It doesn’t make it ok.

But it doesn’t make it illegal or evil either.

Amazon distribution operations was not, and is not, for everyone.

“March or die.”
[https://www.youtube.com/watch?v=L7z691yC9pc](https://www.youtube.com/watch?v=L7z691yC9pc)

Having seen many thousands come in/out of Amazon’s gen 1&2 distribution center
doors across numerous locations(20 years ago), a high percentage of people
quickly leave when they learn they can’t hide from their lack of reasonable
productivity.

But there are very few companies on the planet that have created as many
opportunities for unskilled workers to develop and grow with the company as
well as earn a stake in the outcome.

A guy working for me who started as an Associate and was promoted to Lead when
we were expanding beyond books is now Director of Logistics.

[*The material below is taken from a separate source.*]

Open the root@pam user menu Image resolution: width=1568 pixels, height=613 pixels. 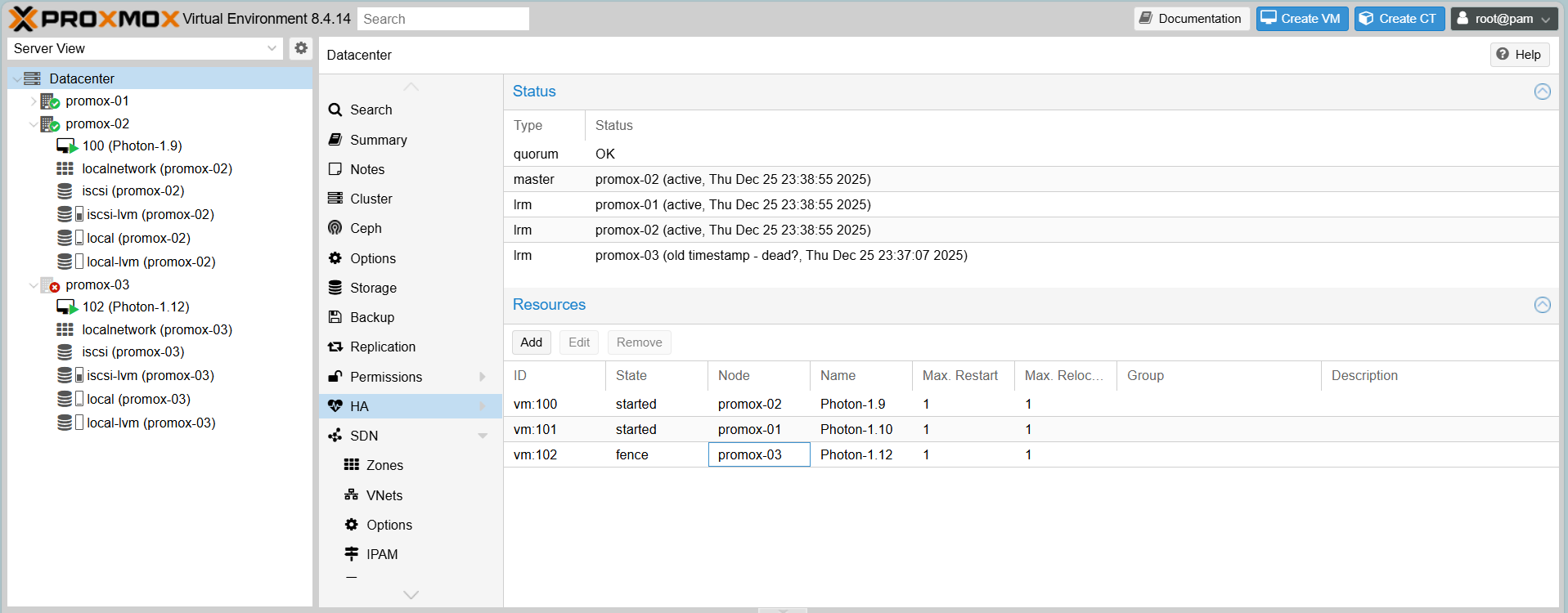pyautogui.click(x=1504, y=19)
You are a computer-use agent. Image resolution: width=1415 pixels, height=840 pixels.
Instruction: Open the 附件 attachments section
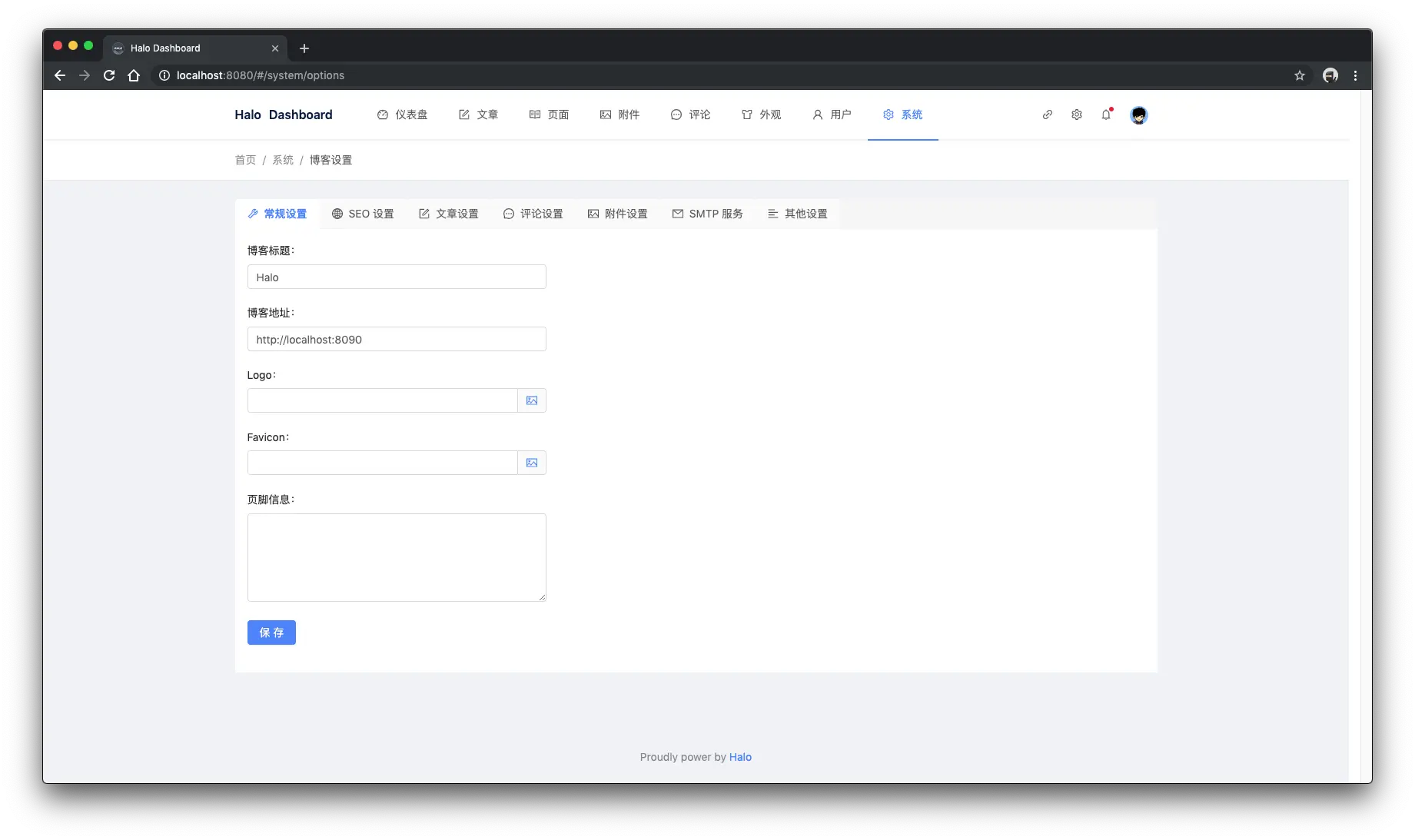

Countless others were promoted and transferred within the company.

Early stage Amazon distribution operations associates stock options are easily
worth $2-3+ million, not including additional stock units gained since.

There isn’t the same upside on stock units today, but wages and benefits are
much better compared to 20 years ago.

Things could have been better, and they have gotten better, and there’s
certainly more room for improvement.

But if Amazon wasn’t valued at $1 trillion, this would be a non story.

It’s not that I’m unsympathetic, it’s that when I look at the profit per
employee for Amazon’s distribution operations, it has far more in common with
Applebee’s that Apple.

------
jdkee
Frankly it is criminal what this organization gets away with with regards to
humane labor practices. And it is criminal that one person made such a huge
fortune off of the backs of so many other people. Perhaps the 21st century
will see an end to this scale of exploitation, perhaps not.